COLORFUL | CHAOTIC | DIVERSE

Our final stop in Africa was Morocco, which I was very much looking forward to. I arrived in Marrakech a few weeks before Kathleen and made the most of a great gym and coworking space in our neighborhood. I wandered the Media for hours and took countless photos. Once she arrived, we did tons of exploring, ate our weight in Tajine and drank lots of delicious tea. There were things we loved (the sights, smells and colors - a photographer’s dream) and things we didn’t (getting hassled everywhere) but overall I’m happy went and feel fortunate to have had the experiences we did.

Marrakech

One of the craziest places I’ve ever been, perhaps made to feel less so by the fact that we came directly from Zanzibar. The Medina is overwhelming and the energy is unmistakable. Everyone is hustling in one way or another and in order to get around you have to look like you know what you’re doing and where you’re going. The food is cheap and generally great, although its easy to get sick of Tajine after a several weeks!

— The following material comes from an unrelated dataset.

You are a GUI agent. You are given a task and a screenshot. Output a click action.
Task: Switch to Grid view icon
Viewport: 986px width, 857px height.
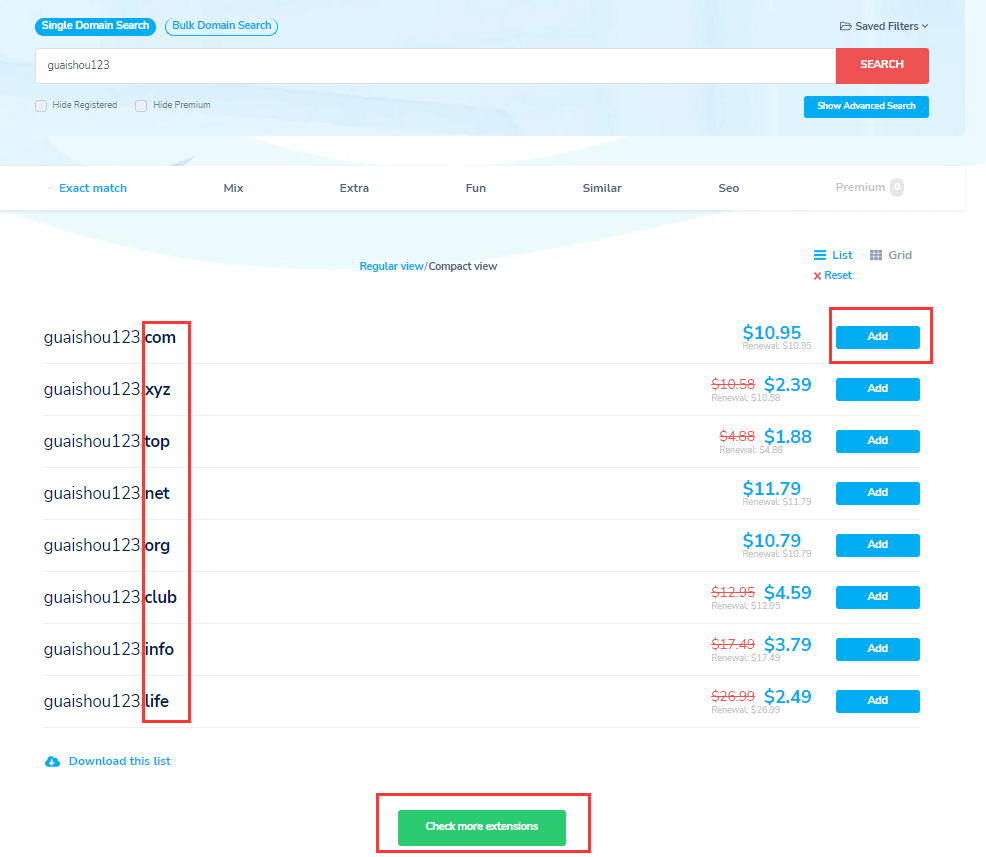coord(876,255)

In Marrakech we did a photography workshop with Veronique and Marc that was both informative and fun. They have been living in Morocco for years and had an interesting perspective on taking great pictures in addition to knowing the best places to go in the city. For beginners and aspiring pros alike, I would definitely recommend their tour. In Morocco you must be very careful about taking pictures of the locals, who are intensely private, however we were able to meet a few people who have lived there for their entire lives and take some portraits which is not something I normally get to do.

Essaouira

Because we were in the country for so long, we did multiple excursions, including a long weekend in the seaside town of Essaouria, which is known for its colorful street markets, comfortable riads and ramparts that drop straight into the ocean. We slept to the sound of waves crashing each night and spent our mornings eating all the carbs at the breakfast provided by our riad. At dinner on our first night, we made a friend who treated us to a lunch of fresh caught fish at his restaurant and grill.

Atlas Mountains

Dividing Morocco on an angle from East to West are the Atlas Mountains. You must drive over and through them in order to get to the desert from Marrakech and several other cities. The landscape you see over several days of driving is as diverse as any we have experienced, from alpine forests to volcanic rock formations to lunar-esque plains with miniature dust storms dotting the horizon as far as the eye can see.

Sahara Desert

From Marrakech, we did a 3 day tour over the Atlas Mountains, into the Sahara Desert and through the Dades Valley to Fez. We rode camels, drank lots of sugary mint tea, listened to the best driving music in the world and bought two beautiful overpriced rugs and shipped them home. It was easily a highlight of our travels and something that everyone should experience. There is something about traversing extremely different landscapes in a single day that gives you a sense of the vastness of our planet. Spending the night under the stars, listening to traditional Berber music, surrounded in all directions by fine golden sand as far as the eye can see is bound to be a highlight for anyone.

Fez

While Fez was not our favorite, we had a wonderful apartment and met some nice people. I also discovered one of the most down and dirty gyms on the planet. We did a walking tour of the Medina and surrounding streets, visited the tanneries where we almost bought leather jackets and had a beautiful dinner at one of the nicest riads in the city where our Airbnb host’s husband was the manager.

Chefchouen

Known as the Blue City, Chefchouen is in our opinion the gem of Morocco. We were nervous upon arrival when our Airbnb host took us up at least a dozen flights of uneven stairs, but over the course of 2 weeks we came to love the city. We spent our days lounging in the sun, enjoying the perfect weather and working on our roof deck with the most spectacular view. Conference calls with the call to prayer blaring out of dozens of speakers in the background were interesting to say the least.

We happened to be in Chefchoen during Ramadan, which made for the ultimate authentic experience. During the days, the cafes, normally packed with people (mostly men) smoking and drinking mint tea, were emptied with the exception of a few morose-looking stragglers staring at their phones or into space. At night, the city came alive with the sound of people eating, partying, shooting fireworks. There was a single hotel in the entire city that served alcohol, so we went there for beers in the evening. The family we stayed with provided breakfast as part of our Airbnb fees, but during Ramadan they invited us to join them and their 4 year old daughter for dinner. While we could speak no arabic, the host spoke better Spanish than we do so we found ourselves sitting at their table eating and drinking and trying to converse through an intermediary language that none of us were fluent in. This was an experience we will never forget.